Comentários de leitores

11 comentários

Tipificação oficial

Dr. Arno Jerke (Advogado Autônomo - Civil)

Finalmente uma autoridade vem descrever de forma técnica e oficial os possíveis crimes decorrentes do evento morte do Beto.
Desde o princípio desconfiei da exagerada tipificação de crime de racismo no caso.
É triste a irresponsabilidade da maioria da imprensa.

Corretíssimo

Carllos Reiss (Outros)

Sua colocação está certíssima Doutor.

Tipificação oficial

Dr. Arno Jerke (Advogado Autônomo - Civil)
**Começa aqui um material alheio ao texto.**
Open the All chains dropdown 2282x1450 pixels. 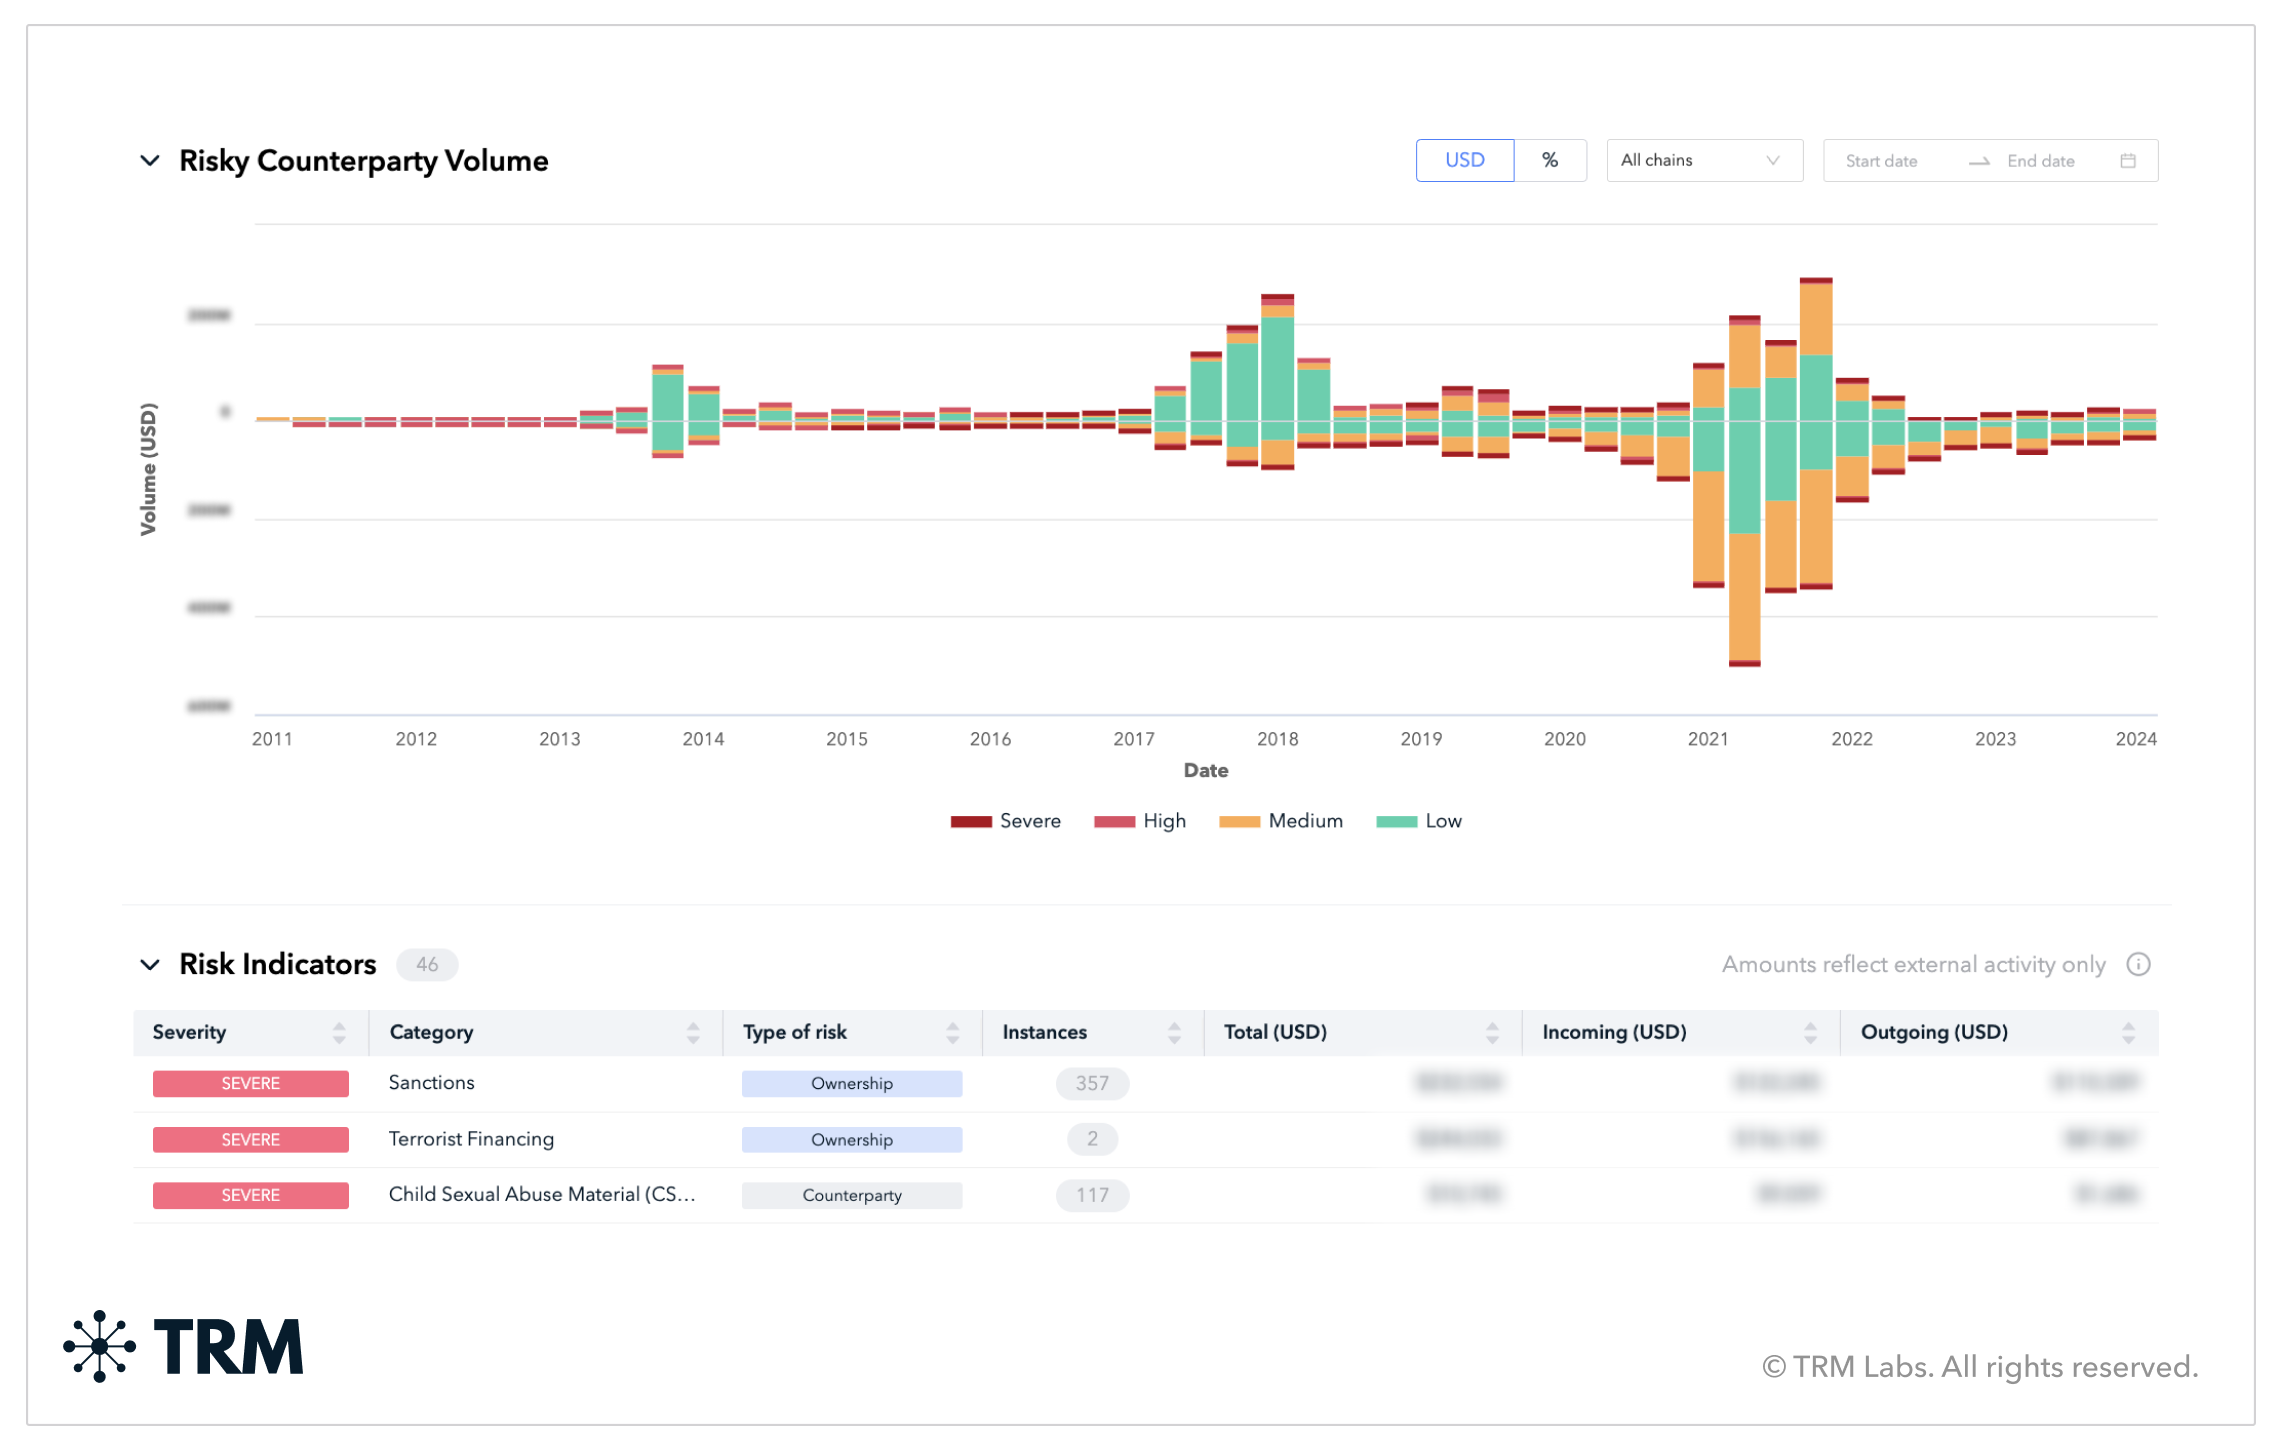(x=1704, y=160)
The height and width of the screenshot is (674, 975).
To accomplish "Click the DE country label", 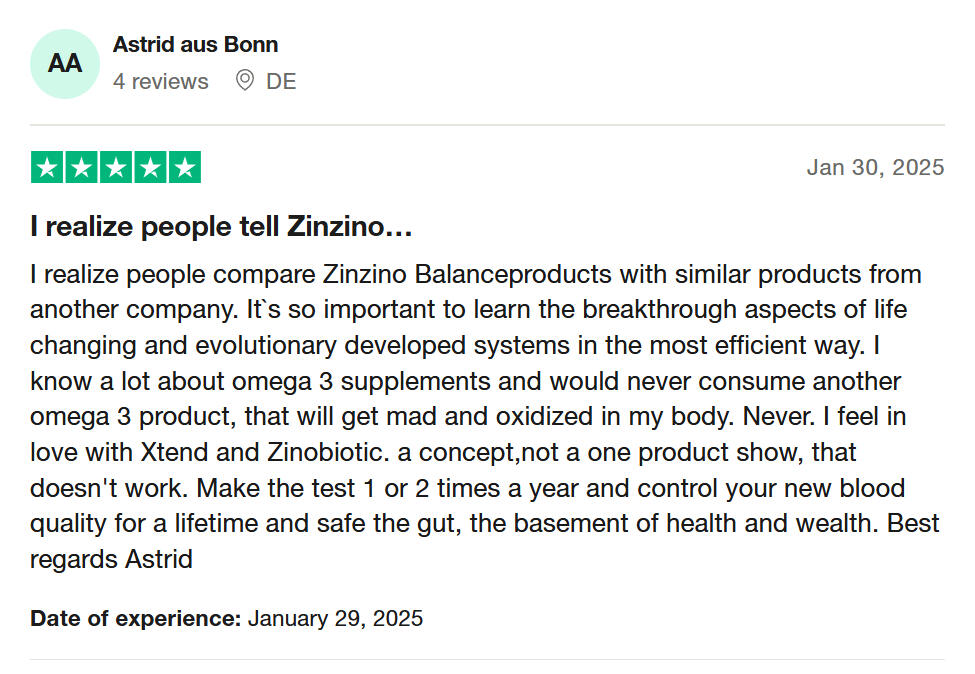I will (x=281, y=81).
Finalmente uma autoridade vem descrever de forma técnica e oficial os possíveis crimes decorrentes do evento morte do Beto.
Desde o princípio desconfiei da exagerada tipificação de crime de racismo no caso.
É triste a irresponsabilidade da maioria da imprensa.

Parabéns Polícia Civil do RS

Jorge Haddad - Advogado tributarista (Advogado Sócio de Escritório - Tributária)

Parabéns Polícia Civil do RS, que vai muito bem em não se apressar a concluir que o racismo tenha sido a motivação do homicídio qualificado no Carrefour.
Pelas imagens, com a vítima desferindo um soco no segurança, dá a impressão de que os ânimos começaram a se exaltar nesse momento e a reação do segurança não teve o uso contido da força, uma regra na segurança.
Mas o histórico de desrespeito do Carrefour aos direitos em geral é o pior possível. Várias agressões a clientes e a morte da cadela Manchinha por um segurança, em novembro de 2018, a título de fazer uma "limpeza da área" para receberem uma visita de inspeção de funcionários da matriz.
O Carrefour tem responsabilidade objetiva pelos atos de seus prepostos e é devedor de dano moral coletivo por seus atos a todos os brasileiros.